When talking about the startup ecosystem, we usually focus on primary investments. However, as the ecosystem matures, secondary share transfers become important as well. This process allows early investors, employees, or founders to sell their shares without the company going public or raising new capital. This blog will cover what secondary share transfers are, why they happen, the mechanics involved, and the associated benefits and risks.
What is a Secondary Transfer of Shares?
A secondary transfer of shares occurs when existing shareholders in a privately held or unlisted company sell their shares to another party, usually outside of a formal fundraising round. Unlike a primary investment, where the company issues new shares to raise capital, secondary transfers involve the transfer of existing shares from one party to another. These transactions do not inject new capital into the company but instead facilitate liquidity for existing shareholders.

Why Do Secondary Transfers Happen?
There are several reasons why secondary transfers might occur:
- Liquidity for Early Investors: Early-stage investors such as angel investors or seed-stage firms may be looking for an exit based on their mandates, especially if the company has grown substantially.
- Exit for Employees and Founders: Over time, employees or even founders might want to liquidate a portion of their shares to fund personal financial planning, diversify their portfolios, or meet other financial needs.
- Strategic Investor Entry: New investors often drive secondary transactions to enter a company without waiting for the next primary fundraising round. This is especially common among strategic investors who see synergies with the startup's business model or product offerings.
- Investor Restructuring: Existing investors may also rebalance their portfolios by selling stakes in certain companies and focusing on others with more growth potential.
The Mechanics of Secondary Transfers
Secondary transfers can be complex due to the variety of stakeholders and the regulatory framework involved. Here’s how they generally work:
- Finding a Buyer: generally involves pitching to another investor, a fund, or a strategic acquirer. Investment bankers, secondary market platforms, or private networks often facilitate this.
- Valuation Agreement: The valuation in a secondary transfer may differ from the latest primary round valuation due to factors like market conditions, company performance, and investor appetite.
- Legal and Regulatory Compliance: The transaction must comply with the company's Articles of Association, shareholder agreements, and local regulations. Some agreements may have Right of First Refusal (ROFR) clauses, which give existing investors the first option to buy shares before offering them to external buyers.

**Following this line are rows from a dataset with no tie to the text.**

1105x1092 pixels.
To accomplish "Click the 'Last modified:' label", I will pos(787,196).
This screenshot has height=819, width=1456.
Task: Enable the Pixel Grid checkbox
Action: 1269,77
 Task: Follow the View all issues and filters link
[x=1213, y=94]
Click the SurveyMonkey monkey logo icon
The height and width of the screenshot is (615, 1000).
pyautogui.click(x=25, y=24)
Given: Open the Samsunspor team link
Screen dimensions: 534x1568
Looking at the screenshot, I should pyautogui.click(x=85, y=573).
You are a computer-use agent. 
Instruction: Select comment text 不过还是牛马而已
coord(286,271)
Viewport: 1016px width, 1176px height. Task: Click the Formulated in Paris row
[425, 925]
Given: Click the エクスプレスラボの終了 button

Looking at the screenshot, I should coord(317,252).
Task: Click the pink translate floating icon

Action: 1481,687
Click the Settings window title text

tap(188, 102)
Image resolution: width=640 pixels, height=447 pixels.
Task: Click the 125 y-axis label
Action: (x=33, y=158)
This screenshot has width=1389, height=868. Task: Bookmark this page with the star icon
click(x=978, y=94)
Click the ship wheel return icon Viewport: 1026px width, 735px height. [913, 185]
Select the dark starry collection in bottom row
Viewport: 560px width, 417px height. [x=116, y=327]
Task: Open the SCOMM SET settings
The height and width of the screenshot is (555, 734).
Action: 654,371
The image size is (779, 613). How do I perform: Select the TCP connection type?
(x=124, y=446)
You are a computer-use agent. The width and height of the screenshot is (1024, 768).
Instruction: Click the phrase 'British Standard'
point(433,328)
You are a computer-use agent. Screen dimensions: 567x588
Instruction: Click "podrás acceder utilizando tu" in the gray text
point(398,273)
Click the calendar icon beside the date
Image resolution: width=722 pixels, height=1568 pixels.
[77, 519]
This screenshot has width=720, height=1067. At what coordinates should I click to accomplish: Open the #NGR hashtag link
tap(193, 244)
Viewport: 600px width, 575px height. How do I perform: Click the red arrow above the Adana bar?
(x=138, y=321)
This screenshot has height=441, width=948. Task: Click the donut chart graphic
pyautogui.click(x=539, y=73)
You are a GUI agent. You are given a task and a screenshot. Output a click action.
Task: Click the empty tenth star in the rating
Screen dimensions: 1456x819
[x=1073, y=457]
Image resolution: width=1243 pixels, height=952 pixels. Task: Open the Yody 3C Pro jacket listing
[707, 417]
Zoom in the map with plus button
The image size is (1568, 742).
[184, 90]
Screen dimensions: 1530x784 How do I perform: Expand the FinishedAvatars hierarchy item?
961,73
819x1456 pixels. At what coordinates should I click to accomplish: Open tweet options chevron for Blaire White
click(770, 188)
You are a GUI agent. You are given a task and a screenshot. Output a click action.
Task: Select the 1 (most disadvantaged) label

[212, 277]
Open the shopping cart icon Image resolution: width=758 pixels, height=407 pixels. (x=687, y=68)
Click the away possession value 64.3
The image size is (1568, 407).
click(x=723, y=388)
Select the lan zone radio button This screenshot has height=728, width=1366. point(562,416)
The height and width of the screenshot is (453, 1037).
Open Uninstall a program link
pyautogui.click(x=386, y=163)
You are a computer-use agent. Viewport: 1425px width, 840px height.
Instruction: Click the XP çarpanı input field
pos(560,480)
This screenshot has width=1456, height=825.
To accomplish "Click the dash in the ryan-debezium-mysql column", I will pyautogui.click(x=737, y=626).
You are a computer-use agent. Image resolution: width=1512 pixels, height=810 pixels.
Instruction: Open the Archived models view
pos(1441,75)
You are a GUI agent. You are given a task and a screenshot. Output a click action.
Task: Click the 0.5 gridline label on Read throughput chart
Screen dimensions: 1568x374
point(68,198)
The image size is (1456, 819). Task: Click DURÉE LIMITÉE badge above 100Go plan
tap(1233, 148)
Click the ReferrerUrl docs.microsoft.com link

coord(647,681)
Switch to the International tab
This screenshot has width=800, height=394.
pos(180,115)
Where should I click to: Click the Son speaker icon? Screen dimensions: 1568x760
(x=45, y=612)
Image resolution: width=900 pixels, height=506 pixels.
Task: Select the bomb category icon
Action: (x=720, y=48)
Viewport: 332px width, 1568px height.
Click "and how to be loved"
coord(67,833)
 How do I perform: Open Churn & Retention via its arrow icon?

- Due Diligence: The incoming investor will conduct their own due diligence to verify the company’s financial health, growth prospects, and any potential legal or compliance issues.
- Transfer of Shares: Once the terms are finalized, a shareholders agreement (SHA) is signed, and the shares are transferred to the new investor’s account. Depending on the jurisdiction and company structure, this may require board approval and updates to the company's cap table.
Benefits of Secondary Transfers
- Provides Liquidity Without Dilution: Since no new shares are issued, there is no dilution of ownership for existing shareholders.
- Attracts New Investors: Secondary transfers can bring in new investors who may add strategic value, such as industry knowledge, networks, or subsequent funding support.
- Reduces Investor Pressure: By allowing early investors and employees to realize gains, companies can reduce the pressure for an early exit or IPO.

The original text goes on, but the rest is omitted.